Sally Michel Avery

Sally Avery Michel (1902-2003)

A modernist painter and illustrator, Sally Michel, also known as Sally Avery, worked in an early modernist style. She attended the Art Students League in New York and exhibited at the Childs Gallery in Boston. 

In 1926, she married artist Milton Avery, and they worked together closely as each others models and critic, and some persons have suggested that her husband, Milton Avery, used many of her ideas in his paintings. 

In deference to raising her family, she put her husbands career ahead of her own but did sell illustrations to The New York Times.  After her husbands death, she has received increased recognition.

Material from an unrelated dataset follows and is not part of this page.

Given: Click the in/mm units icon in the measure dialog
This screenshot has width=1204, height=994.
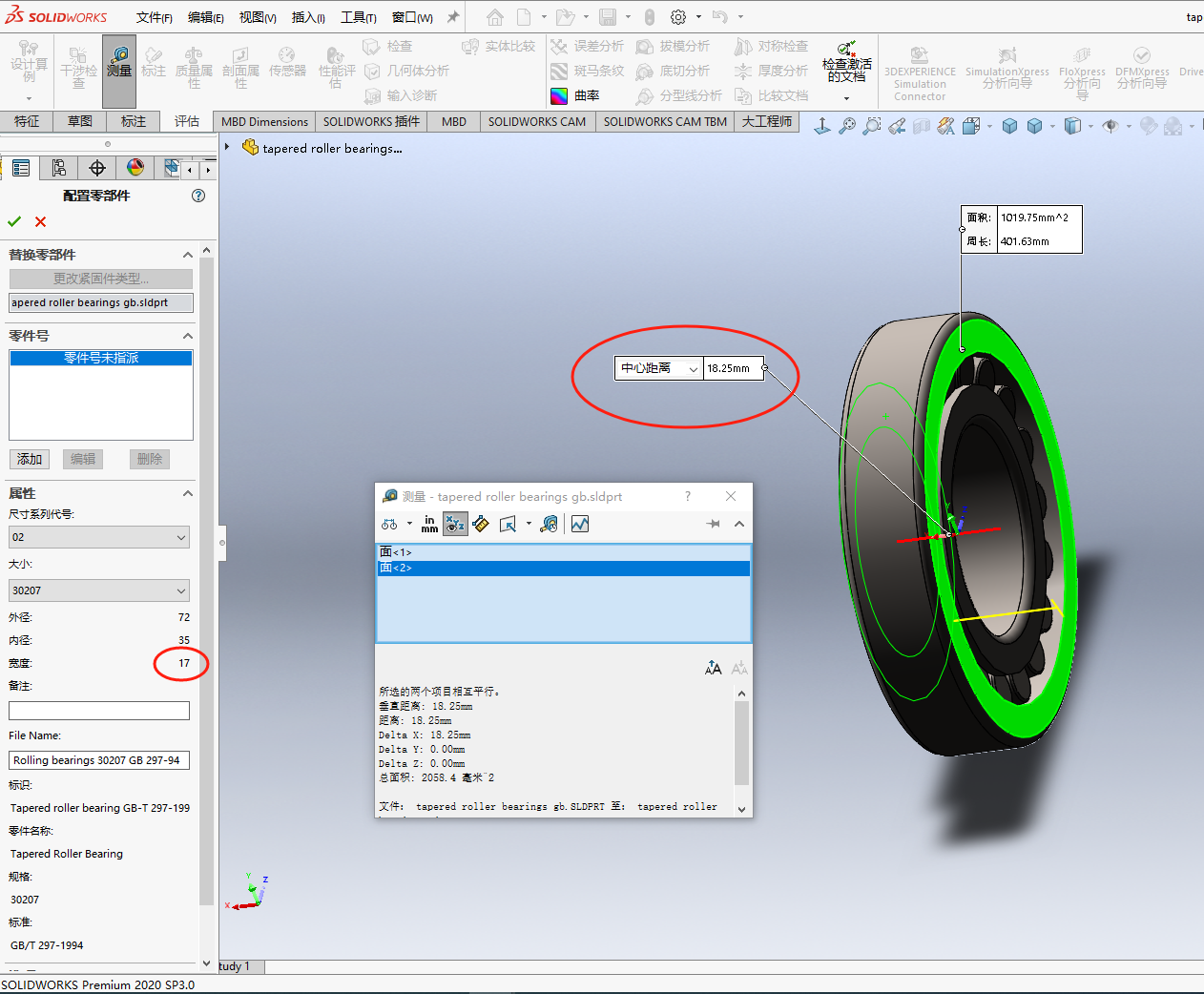Looking at the screenshot, I should (429, 524).
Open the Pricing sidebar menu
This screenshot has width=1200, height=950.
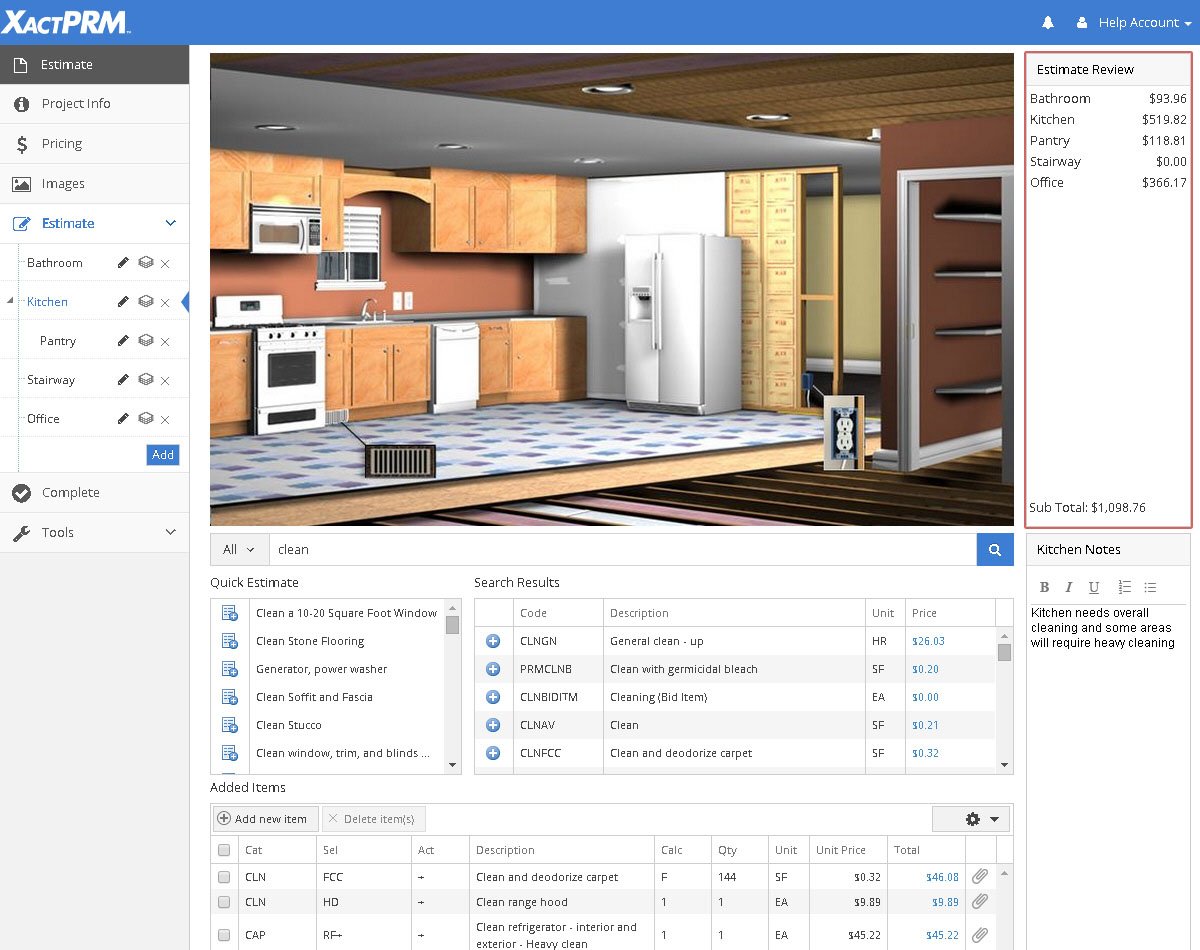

D. Wigmore Fine Art of Manhattan held a solo exhibition of canvases by Sally Michel as well as a few works by her friend Doris Lee. The New York Times review of that exhibition by Roberta Smith, January 14, 2016, has these words:

"Without Sally Michel there would have been no Milton Avery, or at least not as much. They met in 1924 and married in 1926. For much of their marriage, Michel (1902-2003) worked as a freelance illustrator, enabling Avery (1885-1965) to focus on his painting. A painter as well, Michel made this sacrifice because she was convinced of Averys greatness. She also adapted the simplified forms from his style, which put her further in his shadow.

This excellent exhibition sheds needed light, presenting about 30 of Michel’s paintings from the 1950s, lent by the Milton and Sally Avery Arts Foundation. Mostly landscapes, they are clumsier but also more intense, less Olympian than Avery’s works. They tend to be smaller and richer in color, which compresses their force. But most important, Michel dissented from her husbands spare use of paint applied in thin washes of color (which presaged stain painting).

Her mountain and lake views are actively worked in contrasting textures and patterns. In Forest Edge,numerous greens are painted over one another, as if to indicate different species of trees. Sometimes, as in Field in Hilly Landscape, a blanketing forest is enlivened by tiny bits of bare canvas that suggest light or movement. The grays and whites of the nearly abstract Birds, which seems to depict gulls above a narrow band of waves, display a fairly juicy impasto. In another direction, the anomalous Urban Landscape — a street view with bare trees and dark buildings, a rare subject for Michel — has the simplified Precisionism of George Ault.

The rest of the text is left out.